148 DLBCL-PTLD were identified. The median age at SOT and at the time of PTLD diagnosis were 50 years (range: 15-71) and 56 years (range: 18-82), respectively. The median time to PTLD diagnosis from SOT was 38 months (range: 1-499). The types of SOT included renal (44%), liver (36%), cardiac (9%), renal/pancreas (5%), pancreas (8%), lung (7%) and multiorgan (4%). 62% were stage III-IV, 30% had elevated LDH and 67% had an IPI >1. 88% of patients presented with extranodal disease, and 16% had involvement of the grafted organ. Eighty-three (56%) cases were EBV positive. The COO information was available on 35 cases. The non-GCB subtype was identified in 24 cases and GCB subtype in 11 cases. The initial treatment was as follows: reduction in immunosuppression (12%), immunosuppression reduction with rituximab (26%), rituximab alone (5%), chemotherapy with or without rituximab (35%). Patients with EBV positive PTLD were more likely to have grafted organ involvement (20% vs. 8%, p=0.047) and late PTLD (occurring after 12 months from SOT - 60% vs. 8%, p<0.001) than patients with EBV negative PTLD. There was no association between EBV status and age, sex, stage, LDH, and extranodal site involvement.

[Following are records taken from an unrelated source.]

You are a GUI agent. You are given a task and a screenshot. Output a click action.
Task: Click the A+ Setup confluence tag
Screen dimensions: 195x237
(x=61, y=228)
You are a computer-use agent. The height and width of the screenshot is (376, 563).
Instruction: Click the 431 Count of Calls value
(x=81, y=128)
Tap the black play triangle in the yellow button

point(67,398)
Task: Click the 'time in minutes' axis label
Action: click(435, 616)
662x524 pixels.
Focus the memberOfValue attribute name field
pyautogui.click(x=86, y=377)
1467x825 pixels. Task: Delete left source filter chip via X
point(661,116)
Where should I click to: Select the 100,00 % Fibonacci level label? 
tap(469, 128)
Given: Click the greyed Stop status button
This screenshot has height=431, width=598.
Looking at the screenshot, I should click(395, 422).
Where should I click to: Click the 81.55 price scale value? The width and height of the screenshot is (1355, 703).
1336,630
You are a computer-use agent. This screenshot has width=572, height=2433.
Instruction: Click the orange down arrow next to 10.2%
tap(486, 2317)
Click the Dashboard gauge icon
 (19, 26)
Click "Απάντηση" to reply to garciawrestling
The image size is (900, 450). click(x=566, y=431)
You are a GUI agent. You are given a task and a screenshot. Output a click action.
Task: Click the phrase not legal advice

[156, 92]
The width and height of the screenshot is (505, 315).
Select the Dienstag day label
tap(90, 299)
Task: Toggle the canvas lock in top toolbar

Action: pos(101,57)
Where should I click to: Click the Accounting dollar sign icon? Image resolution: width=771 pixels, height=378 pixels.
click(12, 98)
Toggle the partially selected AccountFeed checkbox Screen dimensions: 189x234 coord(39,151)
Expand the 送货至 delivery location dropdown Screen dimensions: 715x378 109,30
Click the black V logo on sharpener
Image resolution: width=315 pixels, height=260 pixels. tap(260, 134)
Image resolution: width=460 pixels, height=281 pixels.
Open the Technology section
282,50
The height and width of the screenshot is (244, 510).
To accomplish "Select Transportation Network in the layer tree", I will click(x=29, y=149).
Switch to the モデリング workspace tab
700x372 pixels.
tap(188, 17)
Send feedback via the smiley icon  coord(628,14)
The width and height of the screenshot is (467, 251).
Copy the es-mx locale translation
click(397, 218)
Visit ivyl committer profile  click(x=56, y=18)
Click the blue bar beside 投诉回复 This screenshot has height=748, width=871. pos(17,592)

At a median follow-up of 80 months (range 9-269), 83 patients (56%) had died. The 5-year survival rate from PTLD diagnosis was 56% (95% CI: 48-65%). The median OS was 85 months (95% CI: 37-148). There was no difference in OS in patients with EBV positive PTLD (median OS=84.7 months, HR=1.21, 95% CI: 0.77-1.92) versus patients with EBV negative DLBCL-PTLD (median OS=85.4 months, p=0.41).

Conclusion

Our study assessed the impact of EBV status on the presentation and clinical outcome of DLBCL-PTLD in a 148-patient single-institution cohort. 56% of cases were EBV positive. EBV positivity was associated with grafted organ involvement and late PTLD diagnosis. Patients with EBV-negative and EBV-positive disease had similar survival from PTLD diagnosis.